Ainda flertando com a esquerda, o partido contou com José Alencar como candidato do partido ao cargo de vice-presidente na chapa de Luiz Inácio Lula da Silva (PT), no ano de 2002, chapa esta que acabou ganhando.

Como o vento estava soprando a favor da esquerda, o PL continuou no mesmo caminho e apoiou Dilma Rousseff (PT) em suas duas candidaturas ao Palácio do Planalto, em 2010 e 2014, ambas vitoriosas.

Em 2018, a legenda partidária fez coligação com o PSDB ao apoiar a candidatura à Presidência de Geraldo Alckmin.

Enéas

O partido sofreu uma reformulação em 2006 ao se unir ao Partido da Ordem Nacional (Prona), sigla liderada pelo folclórico Enéas Carneiro.

Bomba atômica

A legenda era composta por candidatos ultranacionalistas que tinham como um de seus projetos a construção de uma bomba atômica no Brasil.

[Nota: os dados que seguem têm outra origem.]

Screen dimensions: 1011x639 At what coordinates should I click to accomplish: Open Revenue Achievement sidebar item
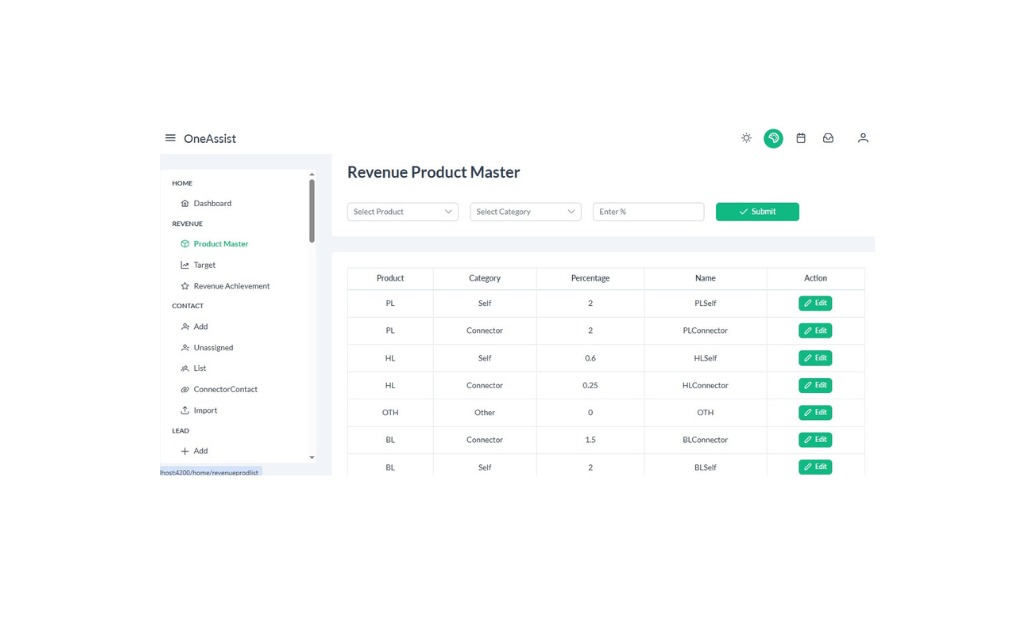pyautogui.click(x=231, y=286)
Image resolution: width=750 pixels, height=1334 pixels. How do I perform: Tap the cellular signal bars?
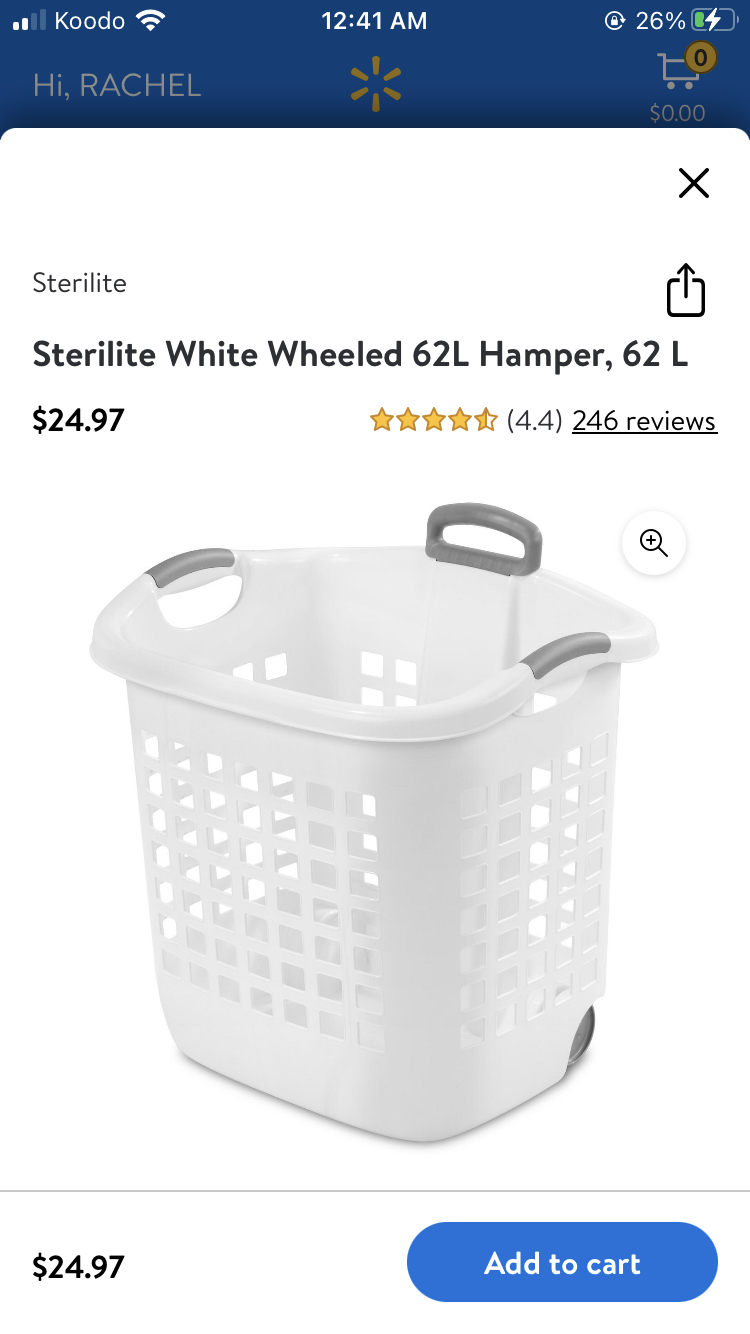29,20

Entre a união com o partido de Enéas e a volta ao nome Partido Liberal, no mês de maio de 2019, a legenda ganhou o nome de PR (Partido da República).

Mensalão

O novo partido de Bolsonaro foi um dos que estiveram envolvidos no ano de 2005 no escândalo do Mensalão. O presidente da legenda Valdemar da Costa Neto, foi condenado a quase oito anos de prisão por lavagem de dinheiro e corrupção passiva.

Ex-presidiário

Valdemar cumpriu prisão domiciliar no ano de 2014 e dois anos depois ele recebeu o perdão da pena.

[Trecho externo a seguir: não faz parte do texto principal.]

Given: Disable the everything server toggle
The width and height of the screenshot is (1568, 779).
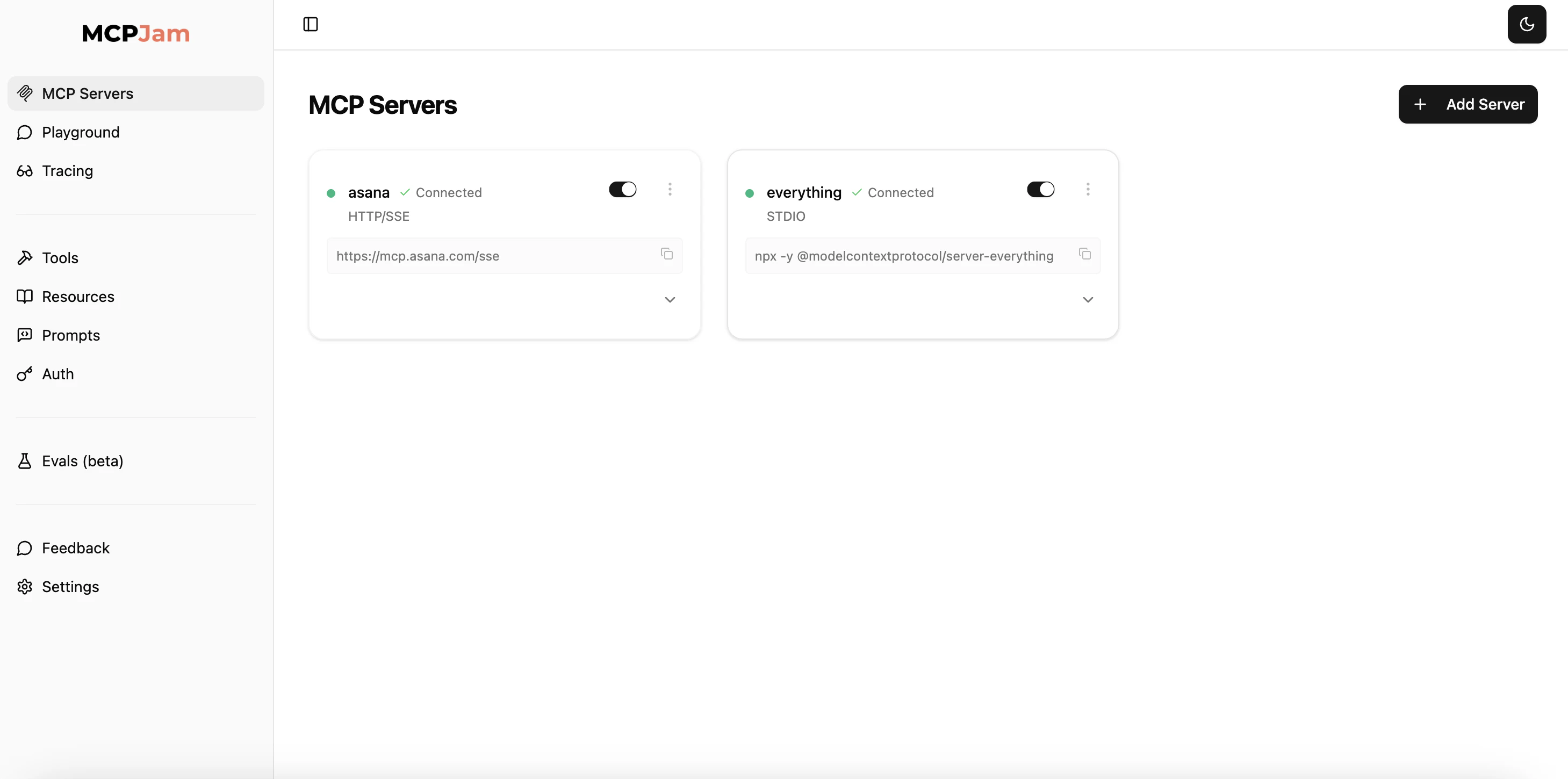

Atualmente, o partido é um dos mais fiéis ao governo Bolsonaro no Congresso Nacional e na Secretaria de Governo está a ministra Flávia Arruda (PL-DF).

Oposição

Mesmo assim, existe dentro do partido quem seja oposição a Jair Bolsonaro, como é o caso do vice-presidente da Câmara dos Deputados, Marcelo Ramos (PL-AM).